Luego nos desenamoramos del todo, aunque fue ella quien lo hizo saber públicamente al ente que habíamos formado y dio por terminada la relación y con ella las excursiones de fines de semana.
No la volví a ver en seis o siete años, tiempo durante el que conocí a otras personas, todas mucho menos interesantes que ella.
Ayer me la encontré en uno de esos chats de Internet para buscar pareja. Por casualidad cliqué su página y al ver su foto, el estómago se me encogió y se me expandió para seguidamente comenzar a subir hasta la boca y descender hasta los pies a un ritmo frenético.
Por poco no pude, pero conseguí, medio temblando, medio sin enterarme, cerrar la página y borrar mi cuenta de ese chat.
En la cama e intentado esconder mis lágrimas a Berta, tuve una especie de ataque de ansiedad o de algo así, y lloré, todo lo en silencio que pude, como nunca había llorado.

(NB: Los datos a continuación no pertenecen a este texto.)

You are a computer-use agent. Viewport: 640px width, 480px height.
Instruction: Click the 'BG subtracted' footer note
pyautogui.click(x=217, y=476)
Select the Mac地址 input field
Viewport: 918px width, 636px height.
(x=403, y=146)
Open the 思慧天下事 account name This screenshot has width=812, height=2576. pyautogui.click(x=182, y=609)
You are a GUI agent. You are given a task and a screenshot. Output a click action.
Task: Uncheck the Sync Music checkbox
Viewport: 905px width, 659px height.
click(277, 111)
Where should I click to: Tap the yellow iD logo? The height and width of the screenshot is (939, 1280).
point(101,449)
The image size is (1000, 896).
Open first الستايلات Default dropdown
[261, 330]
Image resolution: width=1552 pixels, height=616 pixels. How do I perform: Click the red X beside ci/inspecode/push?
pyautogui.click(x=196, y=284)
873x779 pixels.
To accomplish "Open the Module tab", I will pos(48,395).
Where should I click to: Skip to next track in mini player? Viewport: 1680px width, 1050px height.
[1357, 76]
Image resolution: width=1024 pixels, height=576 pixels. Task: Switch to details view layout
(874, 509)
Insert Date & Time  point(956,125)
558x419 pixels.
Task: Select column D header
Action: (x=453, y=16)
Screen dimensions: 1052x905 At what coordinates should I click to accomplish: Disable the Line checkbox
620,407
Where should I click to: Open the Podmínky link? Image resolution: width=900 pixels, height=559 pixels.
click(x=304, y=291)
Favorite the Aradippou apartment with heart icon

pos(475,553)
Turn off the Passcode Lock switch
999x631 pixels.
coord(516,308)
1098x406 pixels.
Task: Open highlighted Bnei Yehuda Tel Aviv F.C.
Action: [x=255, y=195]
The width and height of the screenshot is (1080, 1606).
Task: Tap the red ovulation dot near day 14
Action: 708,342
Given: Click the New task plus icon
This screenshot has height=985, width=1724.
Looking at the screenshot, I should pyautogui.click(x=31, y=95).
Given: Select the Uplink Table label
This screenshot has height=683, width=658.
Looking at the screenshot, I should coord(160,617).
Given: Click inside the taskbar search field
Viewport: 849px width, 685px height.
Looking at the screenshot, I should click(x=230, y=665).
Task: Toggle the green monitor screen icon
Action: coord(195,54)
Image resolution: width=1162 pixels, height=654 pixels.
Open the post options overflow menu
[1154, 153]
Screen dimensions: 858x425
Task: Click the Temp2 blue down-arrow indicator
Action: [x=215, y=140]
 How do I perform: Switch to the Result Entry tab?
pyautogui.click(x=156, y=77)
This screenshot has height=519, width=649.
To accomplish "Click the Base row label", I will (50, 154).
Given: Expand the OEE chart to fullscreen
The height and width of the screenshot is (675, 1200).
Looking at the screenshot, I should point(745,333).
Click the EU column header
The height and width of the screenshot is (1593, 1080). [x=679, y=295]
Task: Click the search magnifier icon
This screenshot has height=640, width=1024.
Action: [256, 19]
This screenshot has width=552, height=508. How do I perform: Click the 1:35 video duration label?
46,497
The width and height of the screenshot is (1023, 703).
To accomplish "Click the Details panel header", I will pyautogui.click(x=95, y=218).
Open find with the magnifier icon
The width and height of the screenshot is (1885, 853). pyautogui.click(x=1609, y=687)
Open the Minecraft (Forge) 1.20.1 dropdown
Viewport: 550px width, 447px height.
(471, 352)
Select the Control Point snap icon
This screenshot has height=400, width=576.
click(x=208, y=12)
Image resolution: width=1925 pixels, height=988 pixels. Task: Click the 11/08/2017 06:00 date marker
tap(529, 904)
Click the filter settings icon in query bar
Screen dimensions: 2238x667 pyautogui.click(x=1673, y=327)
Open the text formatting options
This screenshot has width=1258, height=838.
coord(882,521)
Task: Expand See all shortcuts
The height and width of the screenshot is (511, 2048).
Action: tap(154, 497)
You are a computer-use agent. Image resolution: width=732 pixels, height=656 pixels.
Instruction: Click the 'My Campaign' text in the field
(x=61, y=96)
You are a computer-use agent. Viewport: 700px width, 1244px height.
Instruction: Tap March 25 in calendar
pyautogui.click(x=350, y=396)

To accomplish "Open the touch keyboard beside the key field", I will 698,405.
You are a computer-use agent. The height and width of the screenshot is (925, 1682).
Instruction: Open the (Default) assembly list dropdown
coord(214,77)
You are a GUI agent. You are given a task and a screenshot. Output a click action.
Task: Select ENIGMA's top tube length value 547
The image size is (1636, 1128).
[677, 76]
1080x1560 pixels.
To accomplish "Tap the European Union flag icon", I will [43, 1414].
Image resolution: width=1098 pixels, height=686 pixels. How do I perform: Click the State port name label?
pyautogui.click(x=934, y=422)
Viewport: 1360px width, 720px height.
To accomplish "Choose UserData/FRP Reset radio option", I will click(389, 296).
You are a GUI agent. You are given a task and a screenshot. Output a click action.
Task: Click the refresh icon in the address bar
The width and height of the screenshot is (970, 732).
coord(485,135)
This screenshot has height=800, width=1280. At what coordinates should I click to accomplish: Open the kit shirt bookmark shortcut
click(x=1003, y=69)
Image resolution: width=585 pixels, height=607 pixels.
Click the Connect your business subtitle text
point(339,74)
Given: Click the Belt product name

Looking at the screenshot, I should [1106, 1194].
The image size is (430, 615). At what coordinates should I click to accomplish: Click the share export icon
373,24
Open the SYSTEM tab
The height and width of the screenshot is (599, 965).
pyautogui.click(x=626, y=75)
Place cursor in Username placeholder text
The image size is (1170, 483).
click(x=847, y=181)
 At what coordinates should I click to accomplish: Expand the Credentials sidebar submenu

Debo ser fatal escondiendo las cosas porque hoy Berta se pasó el día preguntándome que qué me pasaba una y otra vez hasta que consiguió que perdiera los estribos y la enviara a la puta mierda.
Luego se hizo un silencio espantoso y como ninguno de los dos sabía ni que hacer, ni que decir, ni para donde tirar me fui para el bar de siempre a ver el fútbol.
El partido ha sido bueno, hemos ganado dos a cero jugando fuera y ahora estamos segundos empatados con los terceros arriba de todo de la clasificación.